Lord Justice of Appeal
- In office 1985–1994

Personal details
- Born: 17 October 1922
- Died: 30 October 2003 (aged 81)
- Alma mater: Brasenose College, Oxford

= Ralph Gibson (judge) =

Sir Ralph Brian Gibson (17 October 1922 – 30 October 2003) was a British barrister, Lord Justice of Appeal of the Court of Appeal of England and Wales, and Chairman of the Law Commission.

==Education and early years==
Gibson was educated at Charterhouse School and graduated from Brasenose College, Oxford.

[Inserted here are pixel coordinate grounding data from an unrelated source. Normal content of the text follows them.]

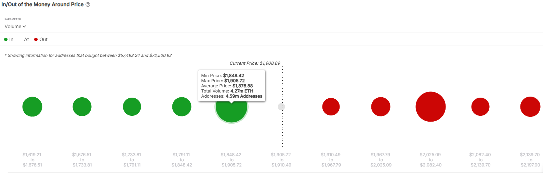Screen dimensions: 543x173
Task: Click the Current Price $1,908.89 label
Action: pyautogui.click(x=255, y=63)
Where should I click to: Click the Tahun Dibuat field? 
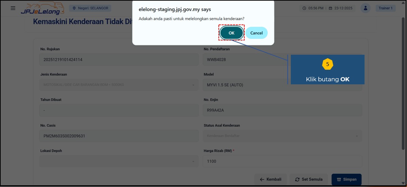coord(119,111)
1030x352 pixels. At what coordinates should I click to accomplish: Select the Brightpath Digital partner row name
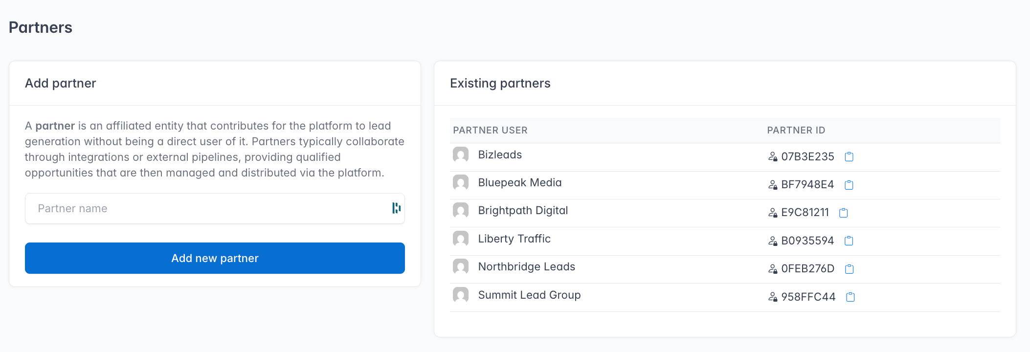pos(523,210)
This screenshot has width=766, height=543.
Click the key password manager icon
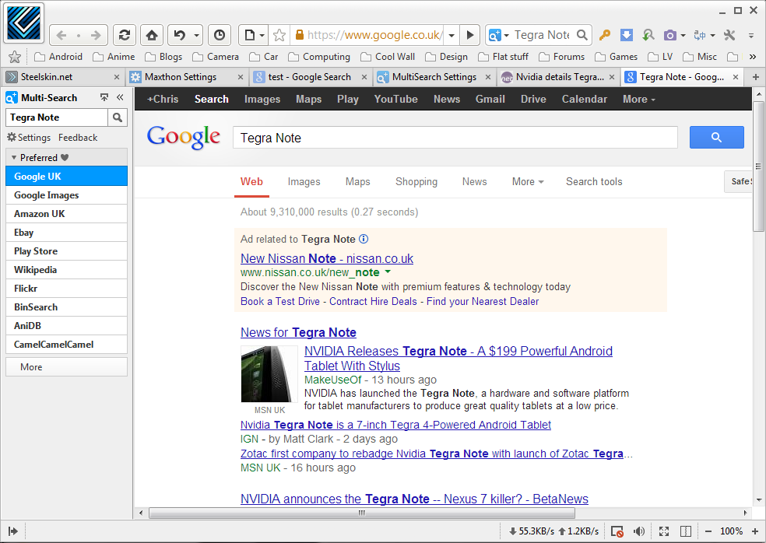click(x=605, y=35)
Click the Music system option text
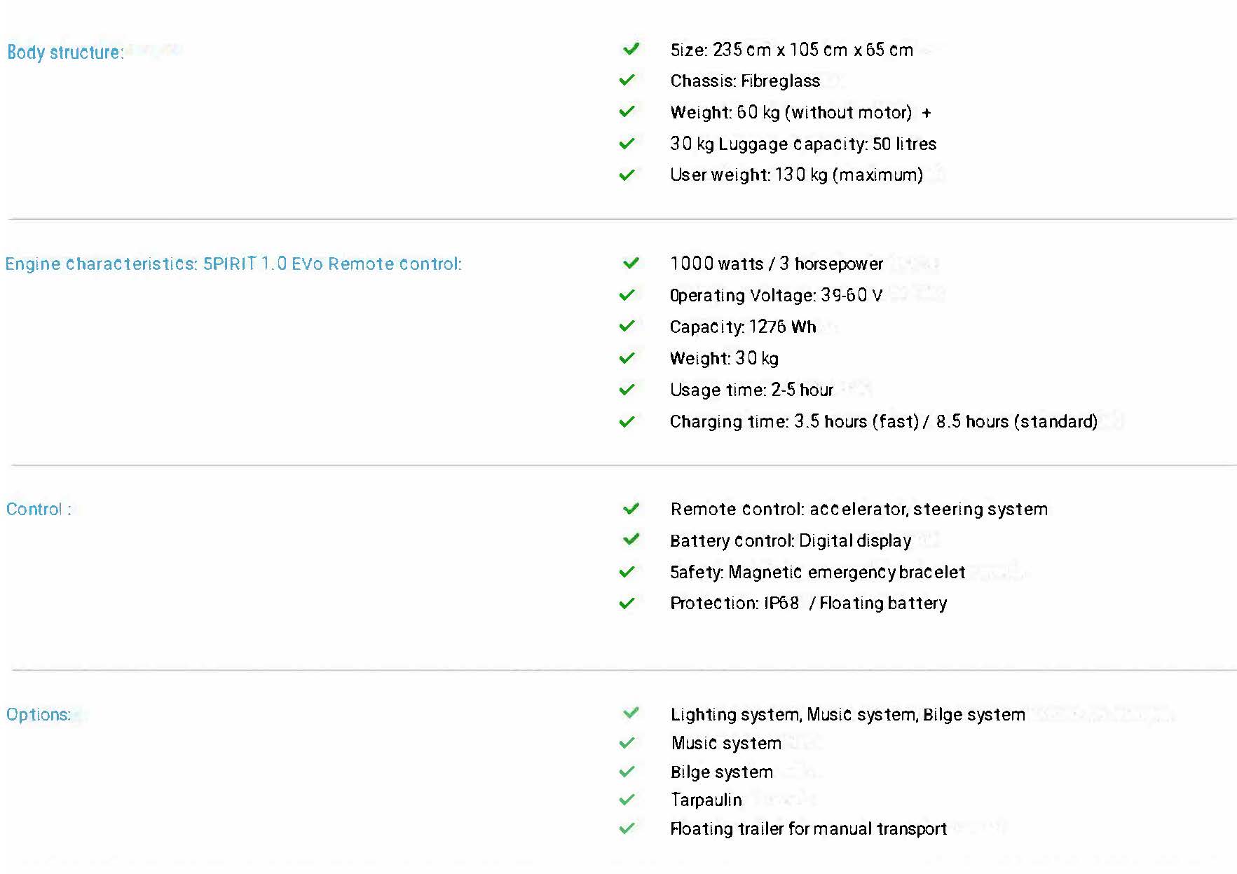Image resolution: width=1237 pixels, height=874 pixels. (x=725, y=743)
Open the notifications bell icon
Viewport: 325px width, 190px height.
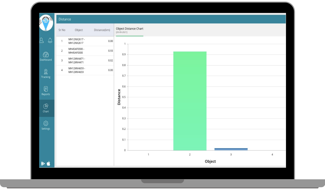pos(50,40)
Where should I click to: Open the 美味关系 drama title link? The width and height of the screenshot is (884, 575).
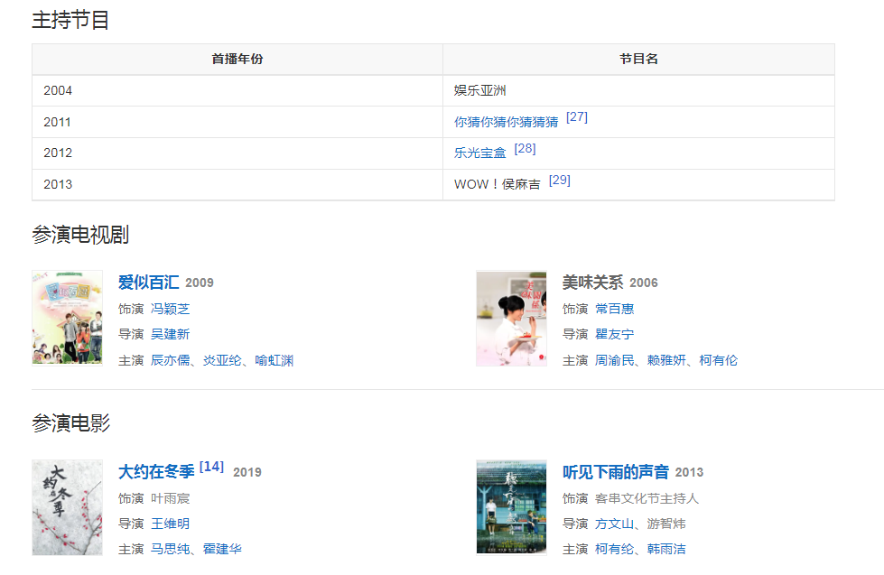(592, 283)
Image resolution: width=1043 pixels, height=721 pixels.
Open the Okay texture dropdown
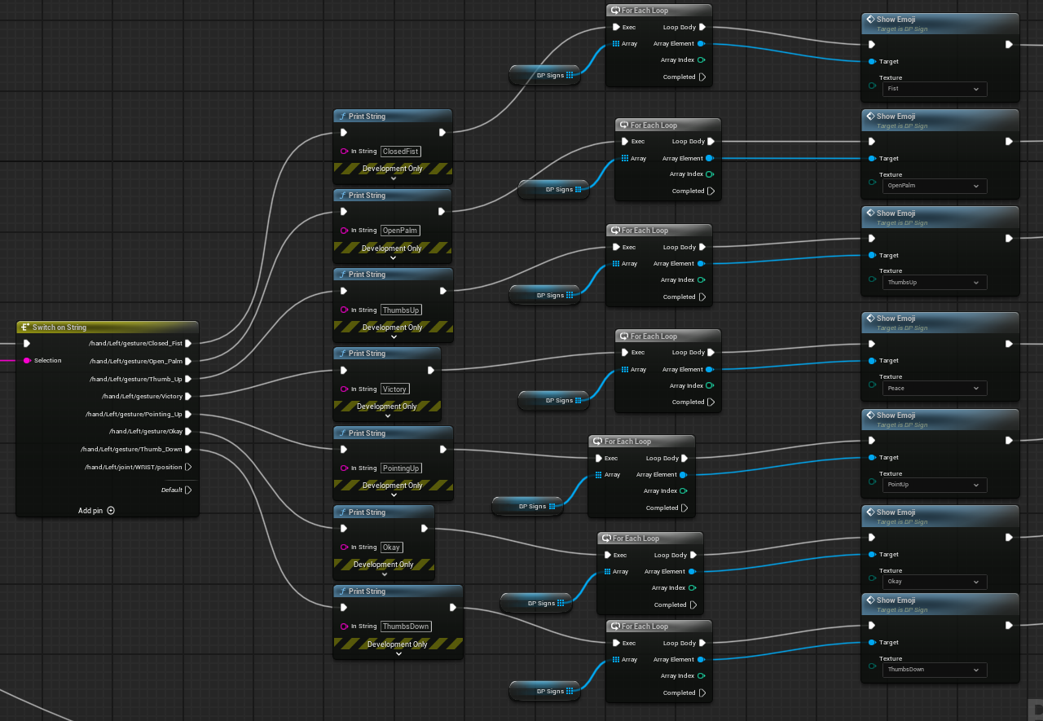pyautogui.click(x=934, y=582)
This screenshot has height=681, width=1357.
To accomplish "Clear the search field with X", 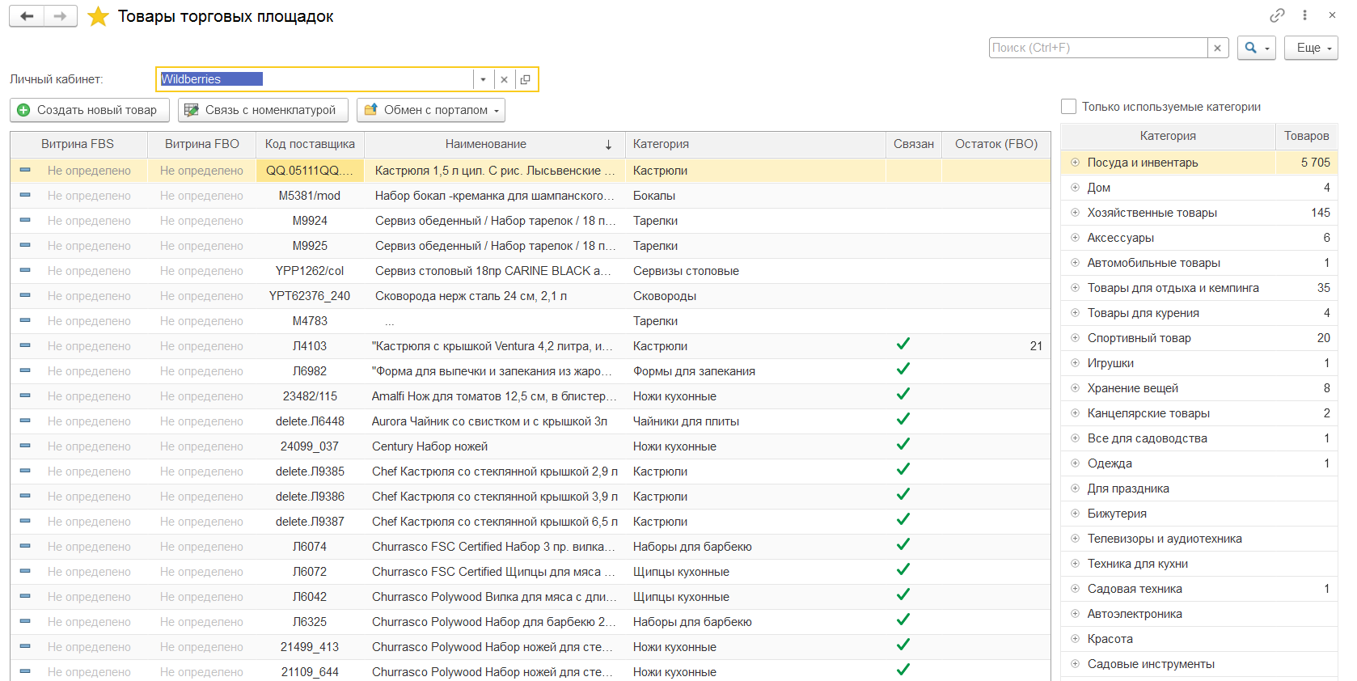I will [x=1217, y=48].
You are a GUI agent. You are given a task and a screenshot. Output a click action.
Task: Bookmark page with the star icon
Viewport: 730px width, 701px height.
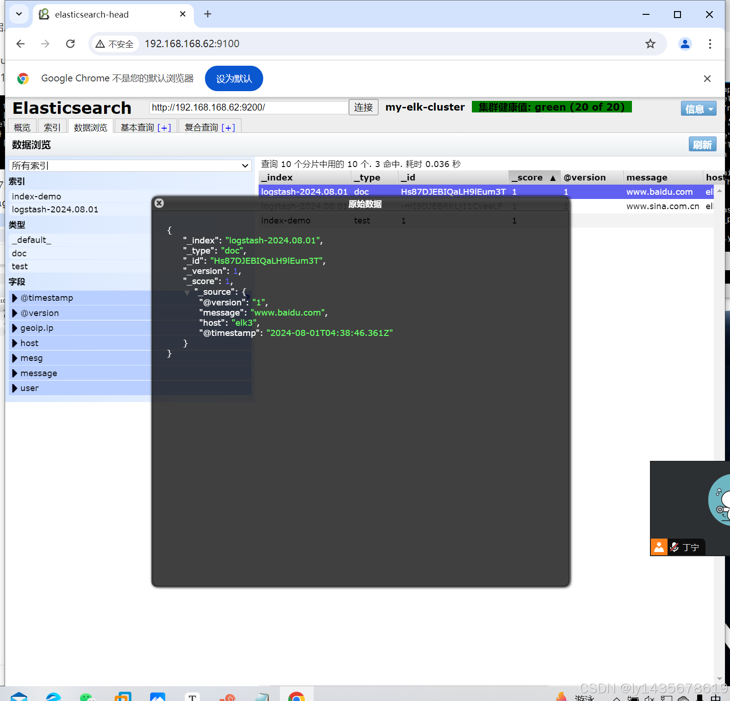click(650, 44)
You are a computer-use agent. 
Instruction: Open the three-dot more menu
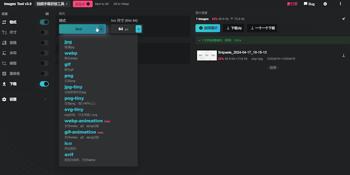pyautogui.click(x=340, y=4)
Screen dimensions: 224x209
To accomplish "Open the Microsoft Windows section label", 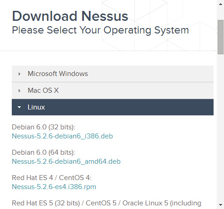I will [58, 74].
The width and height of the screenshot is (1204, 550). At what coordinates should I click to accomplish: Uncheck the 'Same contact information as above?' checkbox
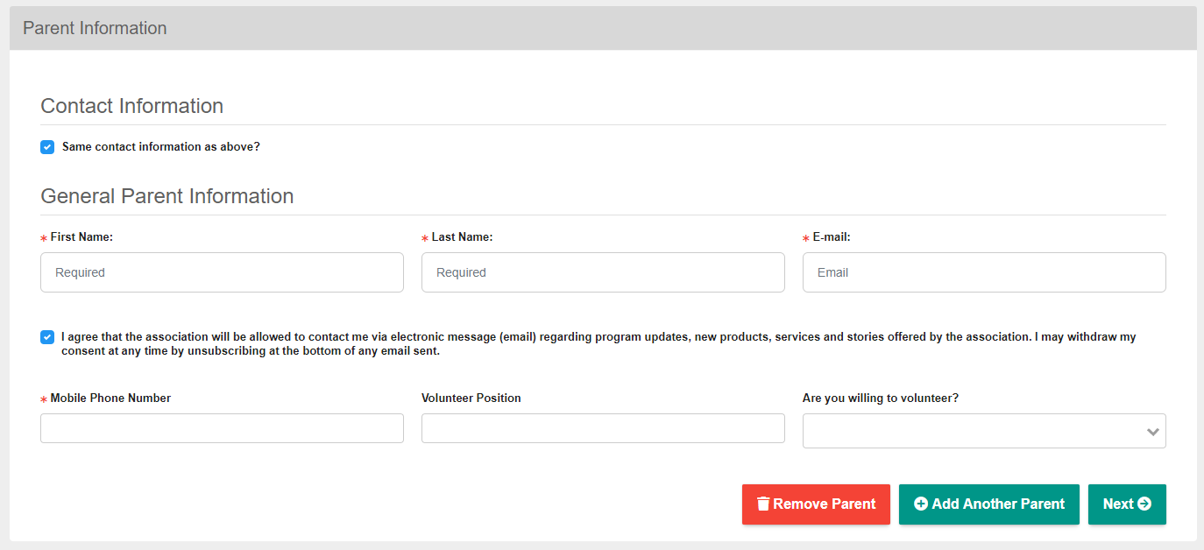[47, 147]
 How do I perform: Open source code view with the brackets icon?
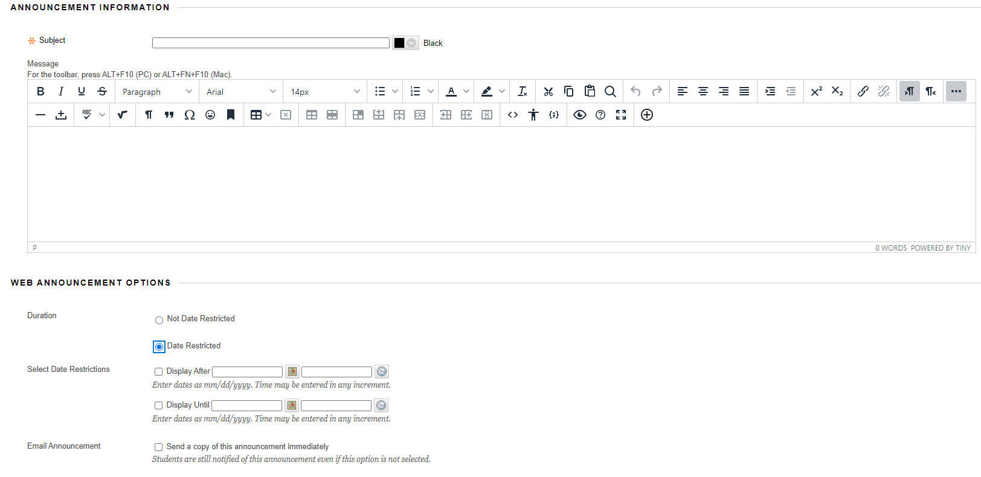click(513, 115)
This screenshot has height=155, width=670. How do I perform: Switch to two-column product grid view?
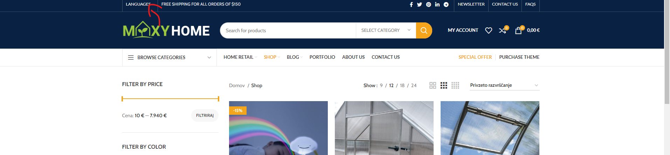[x=433, y=85]
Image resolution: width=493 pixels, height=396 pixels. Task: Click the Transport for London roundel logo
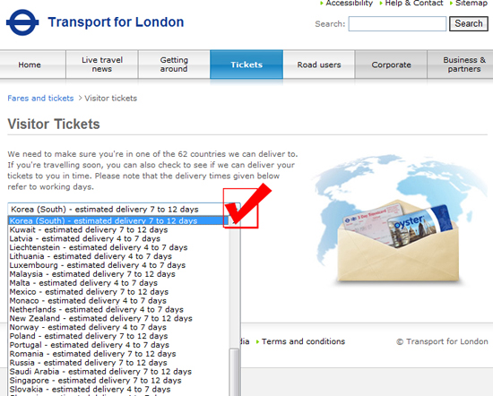click(22, 22)
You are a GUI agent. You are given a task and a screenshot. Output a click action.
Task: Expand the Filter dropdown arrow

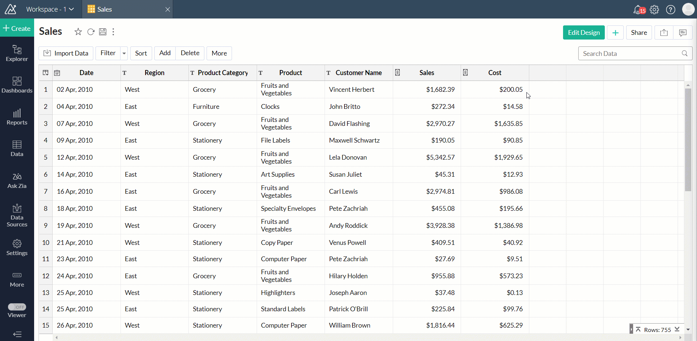point(124,53)
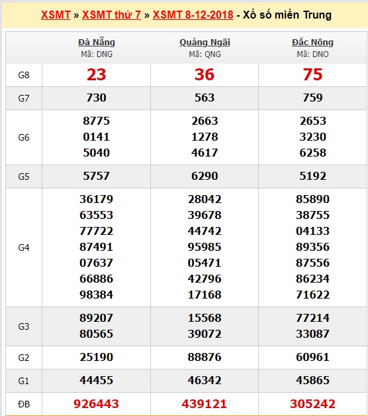Click Quảng Ngãi special prize 439121
The height and width of the screenshot is (416, 368).
(x=205, y=404)
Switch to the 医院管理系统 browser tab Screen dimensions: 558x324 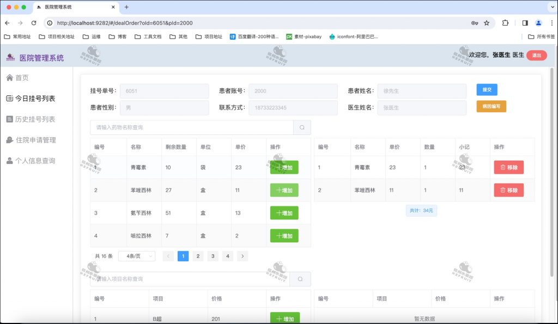click(x=71, y=8)
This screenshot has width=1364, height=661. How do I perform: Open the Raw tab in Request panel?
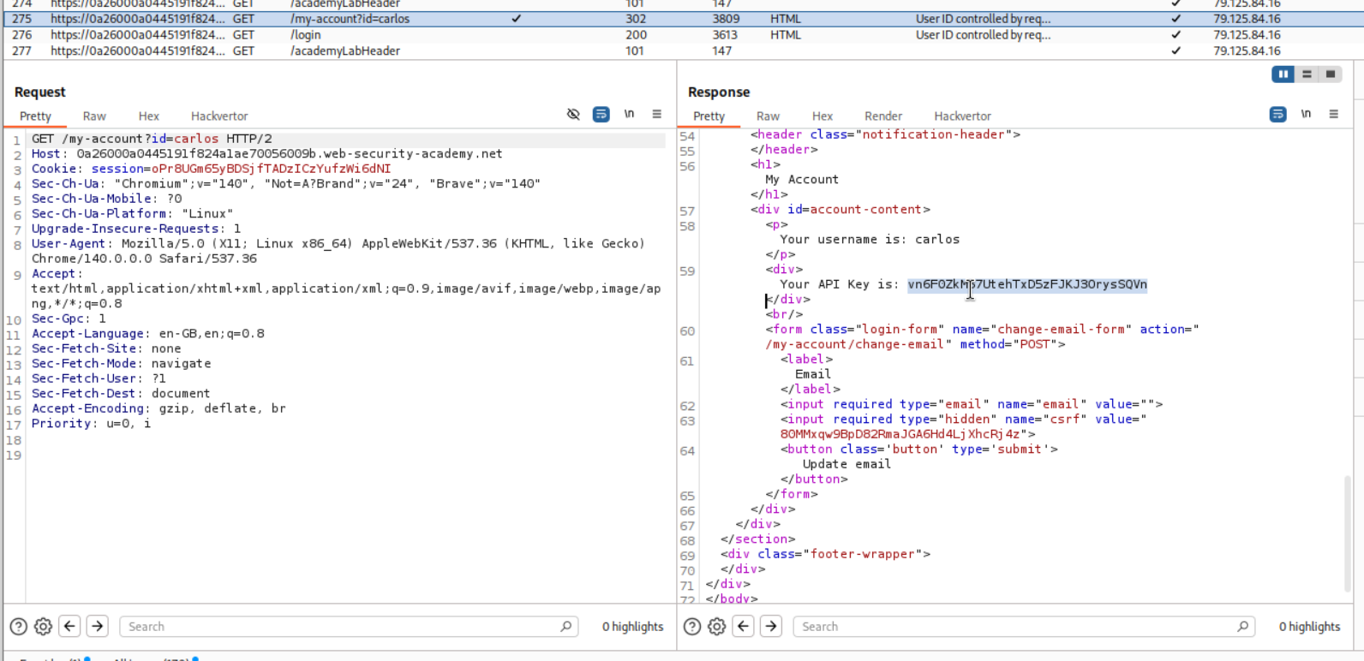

His studies at Oxford were interrupted by World War II, during which he served in the 1st King's Dragoon Guards in North Africa as an armoured car driver and instructor, and the Transjordan Frontier Force.

At Oxford he became a close personal friend of Tony Benn. In 1949 he was best man at Benn's wedding.

After Oxford he spent a year at the University of Chicago as a teaching fellow, where he met and married Ann Ruether, a Chicago native who was part of the University faculty.

==Career==

He was called to the Bar by the Middle Temple in 1948, and took silk in 1968.

He was appointed chairman of the Law Commission from 1981 to 1985, after stepping down from that role was appointed as a Lord Justice of Appeal for a period of nine years after that.

As a barrister, his obituary recorded that he was noted for his "rapid wit and rigorous research". He was also noted as "an open-minded and sympathetic judge". He reportedly once gave a robber a suspended sentence after being told that the defendant had donated a kidney to save his sister's life.

As a Law Commissioner one of his notable contributions to English law was the Law Commission's proposals which led to "clean break" divorces.